Metro Weekly

Hate Crime Conviction Upheld by Iowa Supreme Court

The court upheld the hate crime conviction of a man who left harassing notes at homes displaying Pride flags.

One of the anti-LGBTQ notes left on doors – Photo: April Burch / Facebook

The Iowa Supreme Court affirmed the hate crime conviction of a man who posted handwritten notes at homes with rainbow flags, emblems, and decorations, urging them to “burn that gay flag.”

Robert Clark Geddes, of Boone, Iowa, was charged and convicted on five counts of trespassing as a hate crime for leaving notes on several different homes with Pride flags, rainbow-colored doormats, or other displays or symbols typically associated with support for the LGBTQ community.

The notes all said “burn that gay flag,” and one contained additional anti-gay slurs.

Police connected Geddes, who was captured leaving the note by a Ring doorbell camera at one of the residences, to the other incidents because all the notes had “consistent handwriting, matching paper tear marks, and marker bleed through each page.”

After facing five counts of trespassing as a hate crime — and having five counts of harassment dropped in exchange for not requesting a jury trial — Geddes was convicted and sentenced to up to two years of probation.

He subsequently appealed his conviction, arguing that prosecutors had failed to prove he targeted people who were LGBTQ or had a connection to the community. As a result, he claimed his conviction violated his free speech rights, reports the Associated Press.

Under Iowa law, a hate crime conviction requires proof that a defendant targeted a victim because of their “race, color, religion, ancestry, national origin, political affiliation, sex, sexual orientation, age, or disability,” or because of their “association with” people in those categories.

The majority of the Iowa Supreme Court rejected the appeal on a 6-1 vote, noting that the rainbow flag has come to symbolize support for LGBTQ rights.

The majority also rejected the argument that there was not sufficient evidence to convict Geddes of a hate crime.

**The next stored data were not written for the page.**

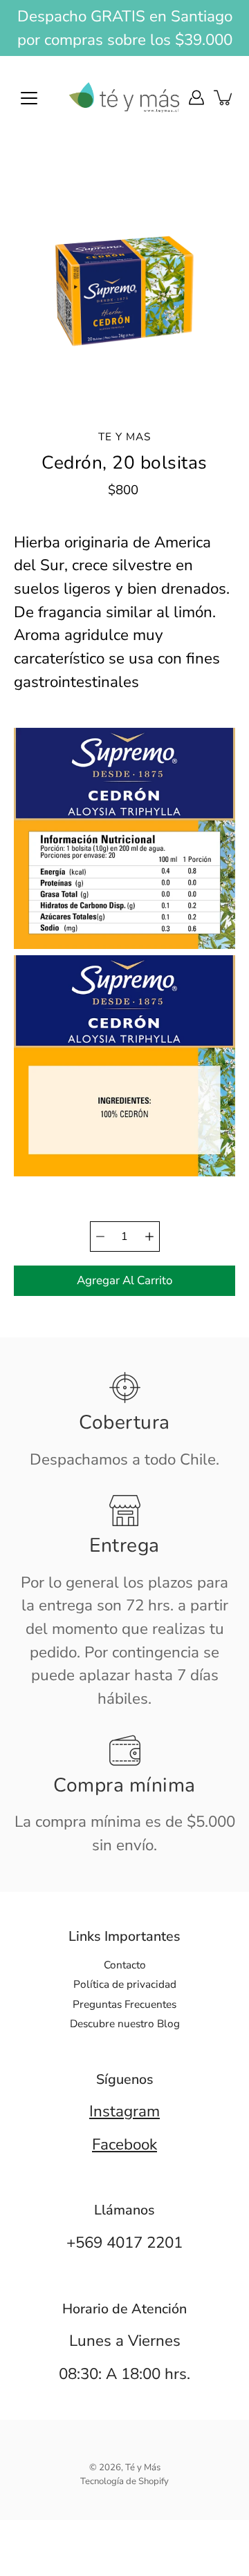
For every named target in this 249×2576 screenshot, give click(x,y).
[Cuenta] (196, 97)
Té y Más (142, 2467)
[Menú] (29, 98)
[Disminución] (100, 1236)
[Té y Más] (124, 97)
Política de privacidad (124, 1984)
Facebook (124, 2144)
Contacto (125, 1964)
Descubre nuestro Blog (125, 2023)
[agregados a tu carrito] (224, 97)
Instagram (124, 2111)
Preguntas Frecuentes (124, 2004)
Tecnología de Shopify (124, 2481)
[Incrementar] (149, 1236)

“There is no evidence to indicate whether the recipients of Geddes’s notes were themselves members of the LGBTQ+ community or whether Geddes believed they were. The issue thus boils down to whether Geddes targeted his victims because of their ‘association with’ persons of a particular sexual orientation,” Justice Edward Mansfield wrote on behalf of the court.

“The issue here is not the meaning of the word ‘association’ standing alone, but the meaning of the entire phrase ‘because of . . . the person’s association with a person of a certain . . . sexual orientation,'” Mansfield continued. “This wording places the focus on whether the victim was targeted because of their association, not the degree of association.

“One can have ‘association with’ persons of a protected class without being part of a formal association. Indeed, Geddes perceived the property owners and lessees that way. He trespassed because he objected to their flags or flag decals, and he objected to them because they were ‘gay’ flags — to quote his terminology. In other words, Geddes connected the property owners and lessees in his own mind to people who were gay.”

Justice Matthew McDermott argued, in a dissent, that there was no evidence in the record proving affirmatively whether those targeted by the notes were LGBTQ, or whether Geddes believed they were — appearing to target the very concept of what constitutes a hate crime.

“As a symbol, a flag doesn’t independently create or express actual association with particular persons,” McDermott wrote. “One can own and display a Pride flag without having any association with another person. … It’s speculation to say that everyone who displays a Pride flag is actually associated with millions of people around the world — or some unidentified subset of them — who identify as LGBTQ+.”